A posthumous exhibition of Tom Henderson Smith's work, entitled 'Reflections', was held in the Lanherne Studio in St Columb in December 2020.

Hendra's small-scale watercolours feature views, vistas and local events in Constantine.

The artist gave a sending-in address in Bushey, Herts in 1906, and then in Lamorna from 1907. Working from Oriental Cottage, Lamorna, this artist exhibited five paintings at Liverpool in 1909, and within the short period of 1906-09 exhibited there at the Walker with forty-two pieces of work (J&G).

The following year her entry in The Year's Art (1910-11), from the same address, identified her as a Craftworker.

Born in London,and  living and working from Maida Vale for most of his working career, Henry exhibited frequently at the RA and at Suffolk Street. Wormleighton mentions him as a non-resident visitor to the Lamorna Valley, but it is not known if he exhibited locally or not.

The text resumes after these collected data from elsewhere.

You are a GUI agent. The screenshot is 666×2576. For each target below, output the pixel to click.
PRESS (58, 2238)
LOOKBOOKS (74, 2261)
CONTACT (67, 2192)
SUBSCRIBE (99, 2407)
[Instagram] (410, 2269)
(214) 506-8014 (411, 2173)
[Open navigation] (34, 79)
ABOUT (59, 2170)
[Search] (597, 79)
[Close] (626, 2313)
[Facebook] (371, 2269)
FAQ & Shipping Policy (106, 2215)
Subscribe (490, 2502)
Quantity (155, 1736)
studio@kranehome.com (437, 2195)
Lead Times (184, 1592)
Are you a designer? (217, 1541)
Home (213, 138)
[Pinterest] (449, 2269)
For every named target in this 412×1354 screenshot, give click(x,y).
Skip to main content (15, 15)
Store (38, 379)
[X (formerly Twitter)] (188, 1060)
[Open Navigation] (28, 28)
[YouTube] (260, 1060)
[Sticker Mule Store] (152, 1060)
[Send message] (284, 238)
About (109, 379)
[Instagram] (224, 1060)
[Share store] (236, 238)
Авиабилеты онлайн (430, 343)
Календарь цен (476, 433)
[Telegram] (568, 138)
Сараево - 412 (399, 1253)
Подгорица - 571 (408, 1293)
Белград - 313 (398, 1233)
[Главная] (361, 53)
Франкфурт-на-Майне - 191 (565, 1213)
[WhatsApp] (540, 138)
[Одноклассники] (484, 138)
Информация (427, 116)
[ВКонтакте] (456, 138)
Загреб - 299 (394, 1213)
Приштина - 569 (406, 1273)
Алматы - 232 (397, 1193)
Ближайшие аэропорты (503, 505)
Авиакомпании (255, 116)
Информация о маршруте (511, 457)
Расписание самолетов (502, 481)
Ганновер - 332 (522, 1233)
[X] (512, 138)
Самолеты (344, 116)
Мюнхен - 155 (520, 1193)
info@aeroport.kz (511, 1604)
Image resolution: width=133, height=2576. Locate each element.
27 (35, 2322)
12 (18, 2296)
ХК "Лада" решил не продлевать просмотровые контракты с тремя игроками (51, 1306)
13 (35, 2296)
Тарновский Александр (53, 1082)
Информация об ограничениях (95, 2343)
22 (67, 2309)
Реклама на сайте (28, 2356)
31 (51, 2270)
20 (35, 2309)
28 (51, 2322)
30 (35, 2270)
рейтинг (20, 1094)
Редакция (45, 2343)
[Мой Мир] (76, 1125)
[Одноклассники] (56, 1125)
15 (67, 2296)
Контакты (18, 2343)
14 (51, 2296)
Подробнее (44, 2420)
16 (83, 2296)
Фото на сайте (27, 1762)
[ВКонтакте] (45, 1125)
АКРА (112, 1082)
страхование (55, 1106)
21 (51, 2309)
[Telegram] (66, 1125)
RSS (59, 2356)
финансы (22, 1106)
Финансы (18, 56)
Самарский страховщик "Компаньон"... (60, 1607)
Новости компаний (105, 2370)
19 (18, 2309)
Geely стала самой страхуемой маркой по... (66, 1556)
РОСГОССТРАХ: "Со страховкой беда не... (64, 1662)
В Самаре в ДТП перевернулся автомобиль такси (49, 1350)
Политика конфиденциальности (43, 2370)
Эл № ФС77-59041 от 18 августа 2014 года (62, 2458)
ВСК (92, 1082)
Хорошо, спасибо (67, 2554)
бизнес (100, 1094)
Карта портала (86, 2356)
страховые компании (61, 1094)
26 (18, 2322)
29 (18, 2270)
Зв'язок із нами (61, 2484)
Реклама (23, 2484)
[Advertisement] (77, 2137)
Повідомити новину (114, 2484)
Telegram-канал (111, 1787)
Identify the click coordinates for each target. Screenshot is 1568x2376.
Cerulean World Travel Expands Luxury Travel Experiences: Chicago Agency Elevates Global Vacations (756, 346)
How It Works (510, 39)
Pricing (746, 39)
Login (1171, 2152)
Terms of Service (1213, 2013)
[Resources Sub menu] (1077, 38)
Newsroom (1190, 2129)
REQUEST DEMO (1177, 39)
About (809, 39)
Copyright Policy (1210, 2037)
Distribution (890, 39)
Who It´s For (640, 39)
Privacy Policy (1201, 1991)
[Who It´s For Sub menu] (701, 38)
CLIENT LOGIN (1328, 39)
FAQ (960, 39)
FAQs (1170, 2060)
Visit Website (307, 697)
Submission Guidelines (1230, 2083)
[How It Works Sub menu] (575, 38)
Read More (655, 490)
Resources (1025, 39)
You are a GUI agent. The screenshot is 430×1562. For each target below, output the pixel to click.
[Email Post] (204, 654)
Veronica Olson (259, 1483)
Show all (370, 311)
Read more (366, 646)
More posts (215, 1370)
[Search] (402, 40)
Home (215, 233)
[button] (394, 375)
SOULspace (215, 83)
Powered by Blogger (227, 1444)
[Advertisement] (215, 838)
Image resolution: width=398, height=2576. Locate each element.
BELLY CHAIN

The artist submitted three paintings to the Whitechapel Exhibition, of Cornish-based artists (1902), from an address in St Ives.

Both E Grace Henry and her husband Paul Henry RHA are noted as visiting St Ives between 1911-20, and both were successful landscape and figure/portrait painters. Their addresses for exhibition purposes are given primarily by J&G and include Liverpool, London, Surrey, Belfast and Dublin, with a final one for Paul being Co Wicklow, Ireland. Though Grace appears to have been the more prolific (exhibiting until 1940), they both exhibited widely, and often in London.

As yet, it is not known whether any of their titles reflect their time, long or short, in Cornwall.

A Canadian potter who travelled to St Ives as an apprentice to Bernard Leach from 1963-1965.

Annie Henry is a sculptor, musician and composer. Her sculptures are loosely based on the human figure. She moved to Cornwall in 2002 to set up her studio in Perranuthnoe. She is a regular exhibitor at Trelissick Gallery near Truro and Trelowarren on the Lizard peninsula.

Henshall is a multi-faceted craftsman and artist who converts driftwood and other woods into well-crafted and designed furniture. He also produces sculpture from found objects, and resin paintings. His creative life includes a great deal of surfing and there are several websites which illustrate his acumen, both in creation and in surfing.

He is married to the abstract painter Maggie HENSHALL.